Она рассмеялась, вздохнула, и тонкий лен с шорохом скользнул вниз по телу.

Тихая меланхоличная песня заполнила темноту. Полностью обнаженная, Брианна остановилась у Роджера за спиной. Погладила по голове, собрала в горсть волосы на затылке. Он чувствовал, как она прижимается к нему мягкой грудью, податливой и теплой сквозь ткань рубашки. Дыхание Бри щекотало кромку его уха. Маленькая ладонь замерла у Роджера на плече, потом спустилась вниз; теплый металл – его кольцо – коснулся кожи, и Роджер задохнулся в приливе собственнического желания, как от глотка крепкого виски.

Ему хотелось развернуться и стиснуть жену в объятиях, но он сдержался, растягивая сладостное ожидание. Склонился над струнами и запел. И пел до тех пор, пока в голове не осталось ни единой мысли. Только два тела, прижавшиеся друг к другу. Роджер даже не заметил, когда Бри накрыла его пальцы своей ладонью. Встал, обернулся… Музыка и любовь переполняли его – нежные, чистые и всемогущие в этой бескрайней ночи.

* * *

Брианна лежала неподвижно, прислушиваясь к грохоту сердца в висках. Кровь эхом пульсировала в горле, в запястьях, в потяжелевшей груди, в утробе. Казалось, она полностью растворилась в темноте, и теперь нужно было заново вспоминать границы собственного тела. Бри убрала ладонь, плотно зажатую между ног, и последние отголоски удовольствия пробежали по бедрам.

Она медленно втянула воздух, прислушиваясь.

Дыхание Роджера оставалось глубоким и ровным. Слава богу, не проснулся. Брианна вела себя очень осторожно, двигала только кончиком пальца, но оргазм оказался слишком сильным. По животу прокатилась судорога, и Бри дернулась, с громким шорохом упираясь пятками в соломенный тюфяк.

К концу дня Роджер остался без сил – да что там, они все вымотались. Правда, по склону горы по-прежнему разносились приглушенные звуки веселья. Такие мелочи, как дождь, холод или усталость, не могли послужить помехой хорошей пирушке, слишком уж редко выпадала такая возможность.

Брианна растеклась по постели, словно лужица ртути – мягкой, тяжелой и вздрагивающей от каждого удара сердца. Двигаться не хотелось, однако на пике наслаждения она сдернула с Роджера плед, и теперь его смуглая спина была обнаженной. Несмотря на ленивую негу, совесть не позволяла ей лежать под одеялом, пока муж замерзал от холодного сквозняка. В шатер проникали призрачные клубы тумана, и Бри видела, как на высоких скулах Роджера оседает блестящая влага.
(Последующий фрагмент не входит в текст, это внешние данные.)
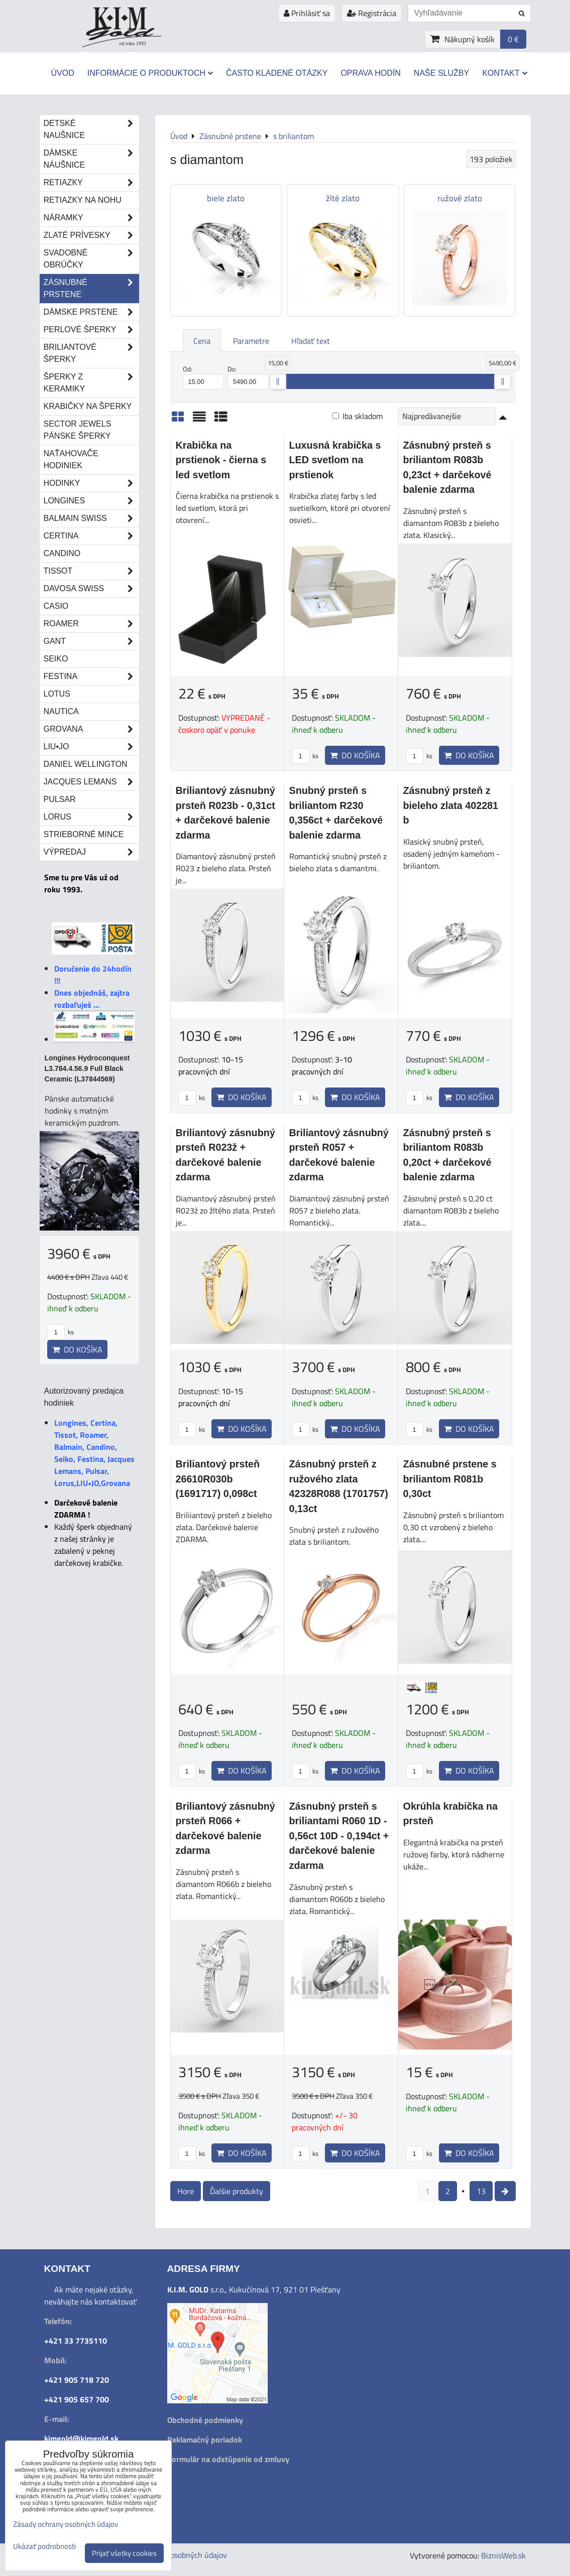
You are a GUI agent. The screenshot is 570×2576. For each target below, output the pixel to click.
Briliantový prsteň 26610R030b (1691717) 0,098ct (218, 1478)
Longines (91, 500)
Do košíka (355, 755)
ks (305, 756)
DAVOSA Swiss (91, 588)
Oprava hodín (370, 73)
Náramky (91, 217)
Кости, мышцы, нервная система – Брианна собирала себя по частям. Она отдала непослушному телу строгий приказ, перекатилась на бок, лицом к Роджеру, и натянула плед повыше. Муж пошевелился, что-то невнятно пробормотал, и Бри погладила его по спутанным волосам. На устах Роджера мелькнула улыбка, веки чуть приподнялись, но взгляд остался пустым – он по-прежнему спал и видел сны. Роджер глубоко вздохнул, снова закрывая глаза.

– Я люблю тебя, – прошептала она с невыразимой нежностью.
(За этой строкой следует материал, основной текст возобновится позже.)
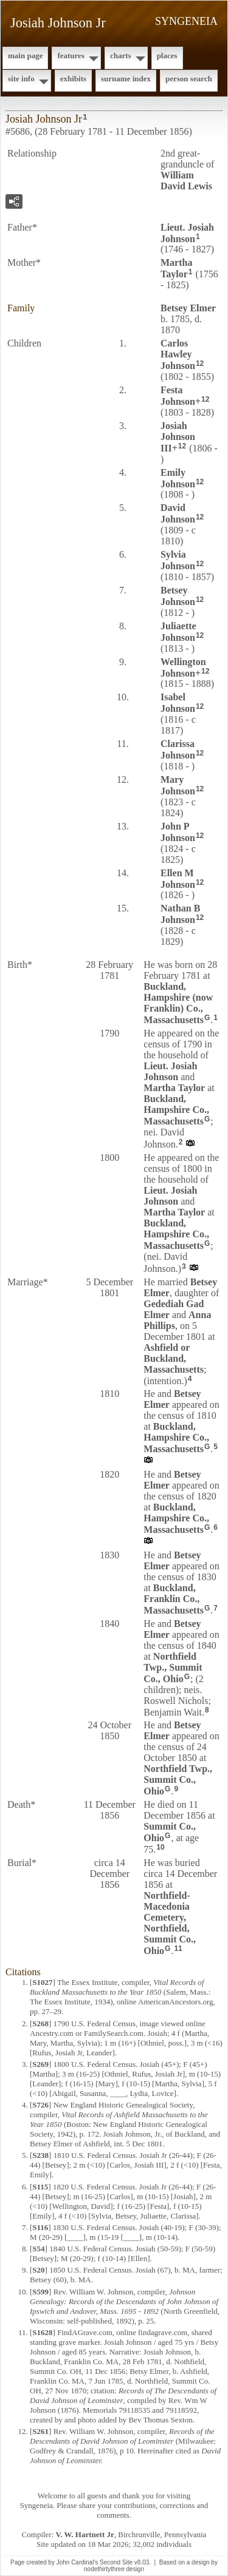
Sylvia (178, 560)
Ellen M (178, 879)
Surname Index (126, 78)
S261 (40, 2431)
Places (167, 55)
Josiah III (178, 437)
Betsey (188, 308)
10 (160, 1847)
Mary (178, 785)
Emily (178, 478)
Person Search (188, 78)
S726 (40, 2104)
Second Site (116, 2562)
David (178, 513)
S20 (38, 2269)
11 (178, 1948)
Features (71, 55)
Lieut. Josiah (187, 233)
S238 (40, 2155)
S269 (40, 2064)
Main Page (25, 55)
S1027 (42, 1982)
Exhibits (73, 78)
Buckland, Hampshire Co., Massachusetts (176, 1110)
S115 (40, 2186)
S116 (40, 2227)
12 (200, 363)
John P (178, 832)
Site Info (21, 78)
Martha (176, 268)
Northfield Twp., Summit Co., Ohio (172, 1667)
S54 (38, 2248)
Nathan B (180, 914)
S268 (40, 2023)
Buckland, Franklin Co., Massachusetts (173, 1599)
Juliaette (178, 632)
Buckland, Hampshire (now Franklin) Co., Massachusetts (178, 1003)
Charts (120, 55)
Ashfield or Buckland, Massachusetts (173, 1358)
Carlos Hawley (178, 354)
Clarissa (178, 749)
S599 (40, 2291)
Погладила его сквозь плед, скользнула рукой по широким лопаткам, выпуклым косточкам у основания шеи и длинной прямой ложбинке, тянущейся вдоль позвоночника до самых ягодиц. От прохладного ветра по коже Бри побежали мурашки, и она снова спрятала руку под покрывалом. Ее ладонь невесомо опустилась Роджеру пониже спины.

Тело под ее пальцами было привычным, теплым и упругим, жесткие курчавые волоски щекотали ладонь, и в душе Бри снова поднималось сладкое волнение. Преследуя слабые отзвуки недавнего удовольствия, она опустила руку между ног. Пальцы коснулись припухшей плоти, лениво погружаясь во влажную глубину.

 

Бри надеялась, что сегодня все получится по-другому. Без постоянной тревоги о спящем Джемми, неторопливо и медленно, в приливе глубоких чувств после обмена клятвами… но ничего не изменилось.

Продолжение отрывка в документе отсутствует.